Breast cancer research
Mental Health & Self-Care Print

Opposing Viewpoints on DCIS Treatment: Making Sense of the Controversy

A new study1, presented at the 2016 annual meeting of the American Association for Cancer Research, asserts that women who had treatment for ductal carcinoma in situ (DCIS) were at higher risk of developing malignant breast tumors if they did not receive timely radiation therapy as part of their treatment. Further, the researchers are urging women to consider the benefits of timely radiation therapy after breast-conserving surgery, or lumpectomy.


Some background on DCIS


Ductal carcinoma in situ is a noninvasive breast abnormality — a collection of abnormal cells in the lining of the breast duct. It is the most common premalignant (meaning non-cancerous) breast lesion. Over 60,000 women are diagnosed each year. Not all DCIS develops into invasive cancer. However, because there is a concern that a small proportion of DCIS lesions could become invasive, most women diagnosed with DCIS currently undergo some form of treatment for it.


According to treatment guidelines established by the National Comprehensive Cancer Network2, treatment for DCIS generally includes one of three options:


  • Lumpectomy (also called breast-conserving surgery)
  • Lumpectomy followed by radiation therapy (a combined treatment sometimes referred to as breast-conserving therapy)
  • Mastectomy


The controversy


Over the past several years, a growing body of evidence is causing some researchers to re-evaluate how DCIS is treated. Or at least commission more studies to find out if new treatment options are warranted. 


One such study, a 2015 observational study involving more than 100,000 women and published in JAMA Oncology3, suggests that, while treating DCIS may help prevent a recurrence in the breast, it does not appear to decrease the already-low risk of dying from the disease, even after 20 years of follow-up. 


Most women who participated in the study received either a lumpectomy (with or without radiation therapy) or a mastectomy.
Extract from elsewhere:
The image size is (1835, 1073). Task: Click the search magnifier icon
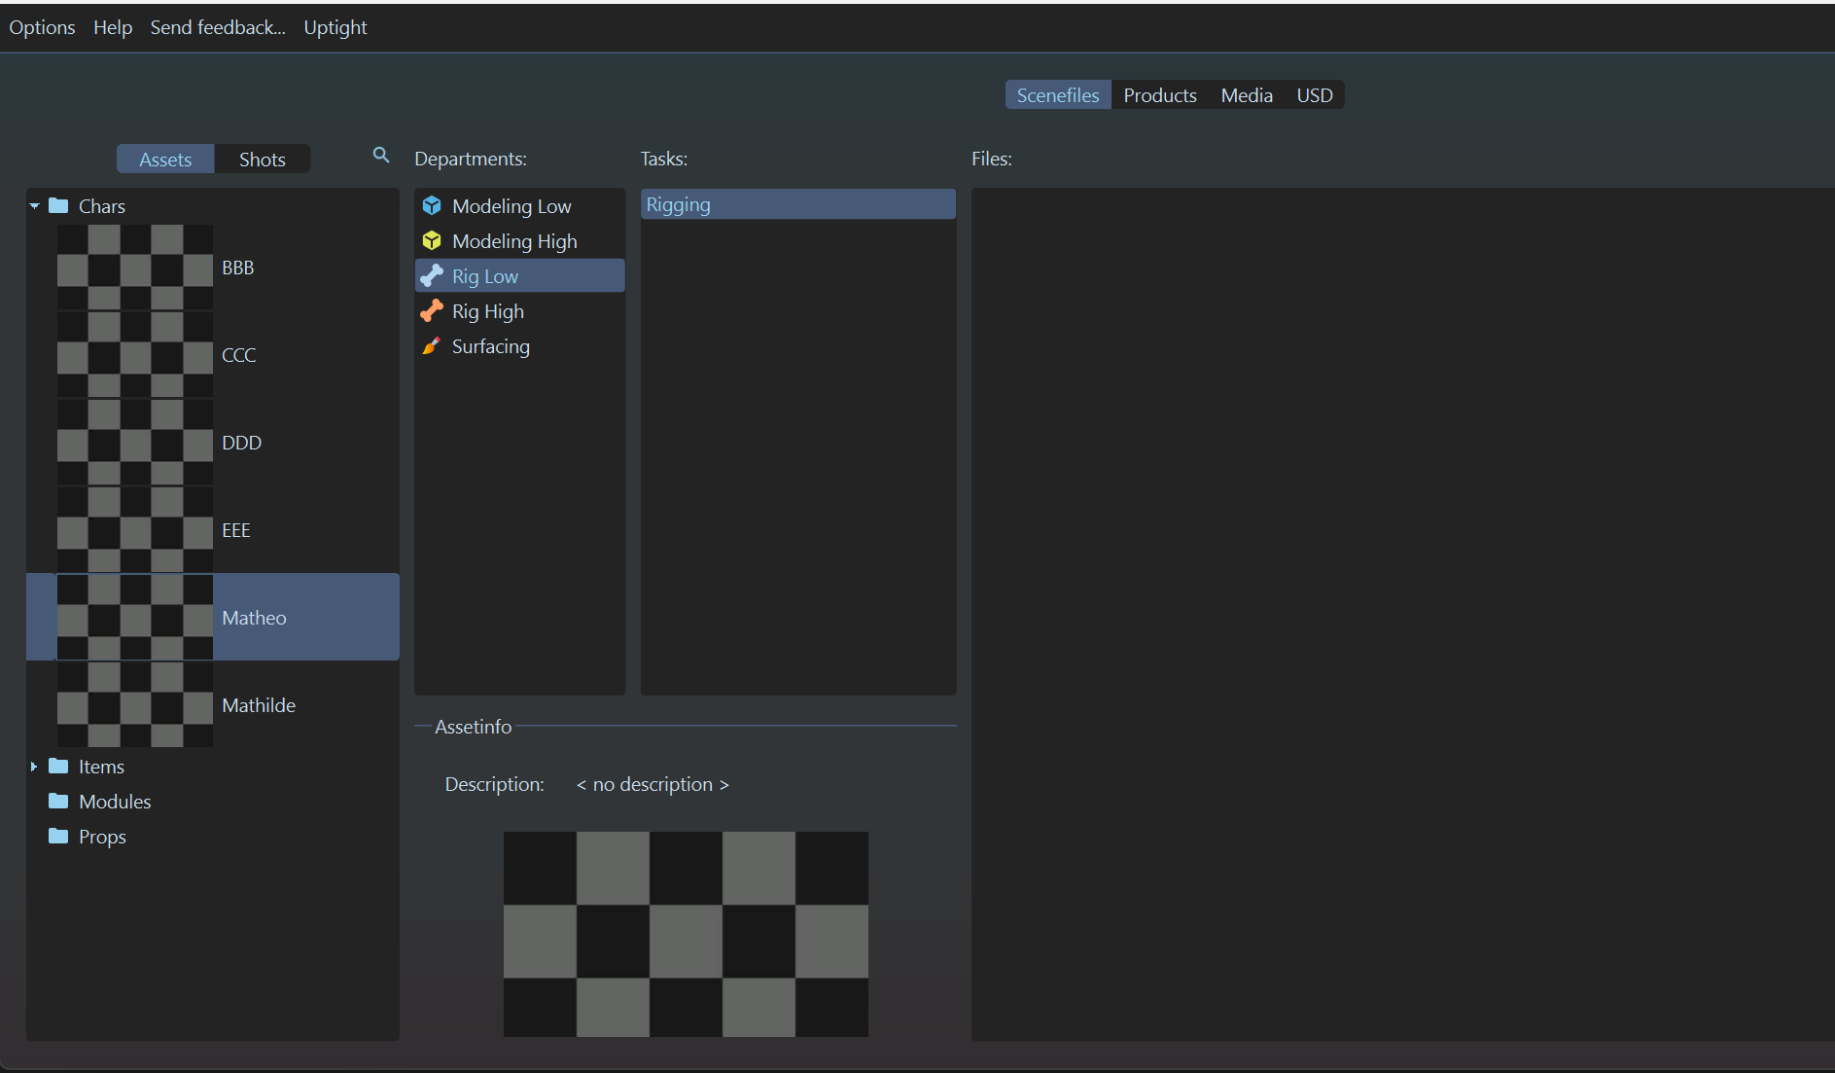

The overall death rate from breast cancer at 20 years after diagnosis was 3.3% — a rate similar to that of the general population. This was true regardless of the type of treatment used. 


There is one caveat to consider. Some women with DCIS may be at an increased risk of dying from breast cancer, including those diagnosed at a younger age and African Americans, according to study findings. Death rates were higher for women diagnosed before age 35 than for older women, and higher for African Americans than for Caucasians. 


What’s the harm in treating DCIS?


Just like all cancer treatments, treatments for DCIS do carry potential risks. For instance, exposure to radiation therapy increases the risk of developing secondary cancers in the future. And any type of surgery — including lumpectomy and mastectomy — can cause health problems as well. 


Some final thoughts


Some physicians have suggested that treatment for DCIS may go the way of treatment for some early-stage prostate cancers. That is, close monitoring of the precancerous lesions, with treatment if there is any progression. This approach is called active surveillance


Is active surveillance a viable option for DCIS? Well, the jury’s still out on this one.


While some physicians may recommend active surveillance for DCIS, more research is needed to compare the outcomes of current treatments against active surveillance before it can become a standard of care. In the meantime, other doctors have suggested a compromise – lumpectomy to remove the lesions, without the potentially damaging radiation. 


For now, it’s best to have a thorough discussion with your doctor about the risks and benefits of all your treatment options in light of your specific disease pathology and recurrence risk before deciding on a course of action.